二1及び2 てんかんにかかっている者が地域で暮らすためには、ケアホームやグループホーム(以下「ケアホーム等」という。)のサービス基盤を地域において整備することが重要であると認識している。このため、障害者自立支援法においては、市町村等が障害福祉計画を定め、必要なケアホーム等の障害福祉サービスの基盤を計画的に整備しているところである。
 また、ケアホーム等の整備を推進するため、平成二十年度予算において、新たにケアホーム等を整備する場合の費用について補助することとしたところである。
今後とも、てんかんにかかっている者が地域で安心・安全に暮らせるようにするための障害福祉サービスの基盤の整備に取り組んでまいりたい。

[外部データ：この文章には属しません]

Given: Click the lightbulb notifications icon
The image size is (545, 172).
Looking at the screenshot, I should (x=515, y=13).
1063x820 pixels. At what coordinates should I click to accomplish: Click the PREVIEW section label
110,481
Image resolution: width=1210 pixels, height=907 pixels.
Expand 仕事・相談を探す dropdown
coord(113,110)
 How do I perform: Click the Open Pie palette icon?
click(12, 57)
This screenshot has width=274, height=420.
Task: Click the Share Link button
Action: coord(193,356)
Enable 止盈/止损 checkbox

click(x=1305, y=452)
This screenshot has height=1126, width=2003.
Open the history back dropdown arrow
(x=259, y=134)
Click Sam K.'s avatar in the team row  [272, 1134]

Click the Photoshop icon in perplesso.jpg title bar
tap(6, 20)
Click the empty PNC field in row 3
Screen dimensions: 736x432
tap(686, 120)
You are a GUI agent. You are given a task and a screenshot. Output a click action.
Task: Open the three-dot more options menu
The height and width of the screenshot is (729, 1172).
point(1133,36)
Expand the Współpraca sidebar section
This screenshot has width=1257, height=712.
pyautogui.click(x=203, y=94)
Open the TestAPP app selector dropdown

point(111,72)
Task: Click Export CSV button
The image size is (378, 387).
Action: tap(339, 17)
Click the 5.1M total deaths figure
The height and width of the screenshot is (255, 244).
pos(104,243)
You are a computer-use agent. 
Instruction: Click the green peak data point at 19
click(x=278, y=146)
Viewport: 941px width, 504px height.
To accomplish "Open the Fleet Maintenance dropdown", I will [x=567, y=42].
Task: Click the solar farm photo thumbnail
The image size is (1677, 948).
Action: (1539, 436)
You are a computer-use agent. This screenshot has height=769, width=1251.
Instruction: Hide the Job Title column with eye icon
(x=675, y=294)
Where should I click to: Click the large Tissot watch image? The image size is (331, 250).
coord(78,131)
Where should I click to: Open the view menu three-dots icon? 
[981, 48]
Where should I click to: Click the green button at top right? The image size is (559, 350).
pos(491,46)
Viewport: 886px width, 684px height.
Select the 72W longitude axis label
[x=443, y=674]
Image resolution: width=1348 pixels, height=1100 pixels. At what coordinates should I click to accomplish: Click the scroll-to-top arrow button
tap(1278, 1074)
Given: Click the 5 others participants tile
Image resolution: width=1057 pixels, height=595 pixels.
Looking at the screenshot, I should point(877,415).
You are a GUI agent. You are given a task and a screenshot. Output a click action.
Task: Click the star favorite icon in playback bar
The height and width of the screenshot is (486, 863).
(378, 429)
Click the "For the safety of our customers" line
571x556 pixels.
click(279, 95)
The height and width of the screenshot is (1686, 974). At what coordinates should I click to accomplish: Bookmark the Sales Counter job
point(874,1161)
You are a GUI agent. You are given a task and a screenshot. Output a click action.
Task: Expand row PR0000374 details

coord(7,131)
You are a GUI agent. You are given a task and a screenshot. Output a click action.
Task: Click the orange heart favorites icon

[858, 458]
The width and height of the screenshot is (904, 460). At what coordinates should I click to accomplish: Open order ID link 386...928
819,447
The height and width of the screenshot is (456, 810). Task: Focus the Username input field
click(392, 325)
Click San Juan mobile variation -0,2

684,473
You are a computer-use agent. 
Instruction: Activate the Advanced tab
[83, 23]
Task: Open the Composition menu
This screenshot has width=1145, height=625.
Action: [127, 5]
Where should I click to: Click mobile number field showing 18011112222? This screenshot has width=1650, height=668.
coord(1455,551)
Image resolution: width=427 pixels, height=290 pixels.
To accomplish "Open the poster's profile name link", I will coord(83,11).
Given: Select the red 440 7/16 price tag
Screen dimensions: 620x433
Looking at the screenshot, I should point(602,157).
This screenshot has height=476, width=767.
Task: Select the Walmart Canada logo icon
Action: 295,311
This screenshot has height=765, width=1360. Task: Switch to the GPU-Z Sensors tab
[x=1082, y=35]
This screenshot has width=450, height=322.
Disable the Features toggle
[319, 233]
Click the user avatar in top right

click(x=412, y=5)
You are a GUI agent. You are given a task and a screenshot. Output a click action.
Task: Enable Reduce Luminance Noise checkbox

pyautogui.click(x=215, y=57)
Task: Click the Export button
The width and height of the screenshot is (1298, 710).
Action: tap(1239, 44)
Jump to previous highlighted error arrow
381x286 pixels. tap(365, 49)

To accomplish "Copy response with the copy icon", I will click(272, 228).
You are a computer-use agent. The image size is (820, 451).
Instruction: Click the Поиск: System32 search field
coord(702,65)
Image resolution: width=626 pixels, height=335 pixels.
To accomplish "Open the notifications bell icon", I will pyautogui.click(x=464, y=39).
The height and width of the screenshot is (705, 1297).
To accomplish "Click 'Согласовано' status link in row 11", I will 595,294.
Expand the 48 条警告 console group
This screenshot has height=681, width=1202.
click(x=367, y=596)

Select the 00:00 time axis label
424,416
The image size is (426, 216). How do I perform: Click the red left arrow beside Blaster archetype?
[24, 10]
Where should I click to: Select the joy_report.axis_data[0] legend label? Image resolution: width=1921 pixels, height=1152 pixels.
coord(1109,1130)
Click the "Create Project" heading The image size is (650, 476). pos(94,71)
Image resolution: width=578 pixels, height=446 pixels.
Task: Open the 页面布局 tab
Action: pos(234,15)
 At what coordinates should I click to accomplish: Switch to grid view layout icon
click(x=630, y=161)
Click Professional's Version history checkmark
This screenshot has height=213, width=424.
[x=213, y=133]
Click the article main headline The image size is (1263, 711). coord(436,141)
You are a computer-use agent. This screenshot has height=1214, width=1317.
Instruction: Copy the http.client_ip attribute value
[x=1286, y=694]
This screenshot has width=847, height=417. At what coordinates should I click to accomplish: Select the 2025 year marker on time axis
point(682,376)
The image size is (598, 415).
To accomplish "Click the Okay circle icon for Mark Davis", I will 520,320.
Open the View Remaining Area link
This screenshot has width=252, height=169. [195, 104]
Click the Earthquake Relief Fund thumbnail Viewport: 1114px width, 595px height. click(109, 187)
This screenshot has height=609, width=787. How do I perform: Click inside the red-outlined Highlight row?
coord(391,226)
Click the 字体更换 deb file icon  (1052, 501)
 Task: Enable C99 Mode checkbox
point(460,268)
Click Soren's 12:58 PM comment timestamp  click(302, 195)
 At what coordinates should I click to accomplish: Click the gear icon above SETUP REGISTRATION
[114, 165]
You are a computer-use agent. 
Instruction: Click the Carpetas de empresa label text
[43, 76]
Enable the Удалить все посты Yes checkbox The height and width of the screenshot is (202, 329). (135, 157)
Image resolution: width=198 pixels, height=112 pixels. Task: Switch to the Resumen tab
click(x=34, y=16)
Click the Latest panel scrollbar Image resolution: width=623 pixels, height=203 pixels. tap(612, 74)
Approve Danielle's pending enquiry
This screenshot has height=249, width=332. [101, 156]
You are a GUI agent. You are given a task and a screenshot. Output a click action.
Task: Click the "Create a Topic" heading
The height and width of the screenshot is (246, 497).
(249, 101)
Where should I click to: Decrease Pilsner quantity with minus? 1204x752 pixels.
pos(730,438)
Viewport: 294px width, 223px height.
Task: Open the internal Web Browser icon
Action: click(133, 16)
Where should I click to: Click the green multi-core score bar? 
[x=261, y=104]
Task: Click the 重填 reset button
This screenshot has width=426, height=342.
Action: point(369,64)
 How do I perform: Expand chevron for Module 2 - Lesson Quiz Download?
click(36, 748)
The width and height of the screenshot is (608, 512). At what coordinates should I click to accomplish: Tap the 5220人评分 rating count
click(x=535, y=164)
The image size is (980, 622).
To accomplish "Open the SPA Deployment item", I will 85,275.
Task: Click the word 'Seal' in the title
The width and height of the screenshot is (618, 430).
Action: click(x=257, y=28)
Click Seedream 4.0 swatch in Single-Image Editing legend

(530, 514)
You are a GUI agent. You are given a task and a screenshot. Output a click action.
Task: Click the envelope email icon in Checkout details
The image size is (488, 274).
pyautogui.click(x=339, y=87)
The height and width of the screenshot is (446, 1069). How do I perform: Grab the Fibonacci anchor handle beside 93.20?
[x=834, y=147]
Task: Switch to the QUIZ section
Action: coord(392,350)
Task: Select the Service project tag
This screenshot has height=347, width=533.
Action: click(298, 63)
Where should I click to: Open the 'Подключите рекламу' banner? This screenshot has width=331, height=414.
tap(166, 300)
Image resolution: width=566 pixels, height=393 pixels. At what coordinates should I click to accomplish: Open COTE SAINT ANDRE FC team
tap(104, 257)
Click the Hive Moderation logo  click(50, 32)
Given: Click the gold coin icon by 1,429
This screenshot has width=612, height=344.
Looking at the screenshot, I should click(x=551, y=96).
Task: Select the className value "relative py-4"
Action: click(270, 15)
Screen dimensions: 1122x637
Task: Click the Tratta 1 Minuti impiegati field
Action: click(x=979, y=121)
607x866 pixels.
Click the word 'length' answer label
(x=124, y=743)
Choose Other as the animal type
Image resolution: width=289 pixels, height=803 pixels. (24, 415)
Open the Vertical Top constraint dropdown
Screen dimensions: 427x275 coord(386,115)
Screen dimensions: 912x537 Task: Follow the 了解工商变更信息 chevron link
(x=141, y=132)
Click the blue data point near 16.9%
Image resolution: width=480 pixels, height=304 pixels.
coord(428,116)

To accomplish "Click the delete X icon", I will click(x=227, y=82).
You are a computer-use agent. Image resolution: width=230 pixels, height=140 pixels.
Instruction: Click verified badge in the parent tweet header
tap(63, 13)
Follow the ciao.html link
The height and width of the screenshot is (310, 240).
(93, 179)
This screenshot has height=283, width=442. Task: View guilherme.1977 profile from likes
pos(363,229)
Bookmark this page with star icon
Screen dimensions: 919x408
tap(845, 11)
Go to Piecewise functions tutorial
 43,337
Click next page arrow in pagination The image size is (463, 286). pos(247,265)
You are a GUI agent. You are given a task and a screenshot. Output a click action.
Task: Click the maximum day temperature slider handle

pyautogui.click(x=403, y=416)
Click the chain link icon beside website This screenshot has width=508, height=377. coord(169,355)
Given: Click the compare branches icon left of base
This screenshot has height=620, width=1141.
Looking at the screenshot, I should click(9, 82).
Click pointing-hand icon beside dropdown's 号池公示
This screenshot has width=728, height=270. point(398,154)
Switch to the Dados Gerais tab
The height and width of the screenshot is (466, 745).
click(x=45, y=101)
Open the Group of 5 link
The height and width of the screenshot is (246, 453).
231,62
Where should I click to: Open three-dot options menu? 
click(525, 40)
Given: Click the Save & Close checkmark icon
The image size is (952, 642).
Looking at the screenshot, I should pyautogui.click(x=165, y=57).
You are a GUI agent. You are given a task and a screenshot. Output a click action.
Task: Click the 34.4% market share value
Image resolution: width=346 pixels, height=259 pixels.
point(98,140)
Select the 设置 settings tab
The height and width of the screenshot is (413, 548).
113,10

三1 てんかんにかかっている者が利用できる精神保健及び精神障害者福祉に関する法律(昭和二十五年法律第百二十三号)第四十五条に規定する精神障害者保健福祉手帳については、従来、写真の貼付を求めておらず本人確認が困難であったこと等から、他の障害者手帳と異なり、公共施設の入場料や公共交通機関の運賃に対する減免等の支援の協力を得にくい実態もあったところであるが、こうした課題に対応するため、平成十八年十月一日から手帳の様式を見直し、写真貼付を義務付けすることとしたところである。
 現在、障害者に対する公共交通機関の運賃割引については、各交通事業者の自主的な判断に基づき、また、高速道路における障害者に対する料金割引については、高速道路会社等の有料道路事業者の申し合わせにより、主として身体障害者及び知的障害者に対して実施されているが、これは、割引による減収を一般的に他の利用者の負担によって賄う形で行われているものである。
 てんかんにかかっている者に対する運賃・料金割引についても、基本的に交通事業者及び有料道路事業者の自主的な判断に係る問題であるが、請願の趣旨については交通事業者及び有料道路事業者に周知してまいりたい。
四1 障害者の雇用の促進等に関する法律の一部を改正する法律(平成十七年法律第八十一号)においては、てんかんにかかっている者を含む精神障害者の雇用支援策の充実・強化を図る観点から、精神障害者を事業主が雇用した場合、当該精神障害者を雇用率の算定対象に加えることとされた。
 一方、精神障害者の雇用状況については、平成二十年六月一日現在の障害者雇用状況報告によると、民間企業に雇用されている障害者の雇用数が約三十二万六千人であるのに対し、精神障害者は約六千人にとどまっており、近年就職件数が増加しているにもかかわらず、企業の雇用者数はそれに見合ったものとなっていない状況が見られるところである。
 このため、政府としては、引き続き、企業の精神障害者に対する理解を促進するとともに、精神障害者の特性に応じた支援策を充実・強化していくことが重要であると考えており、このような取組を行う中で、精神障害者の雇用状況を見つつ、精神障害者を雇用義務の対象とするかどうかについて検討してまいりたい。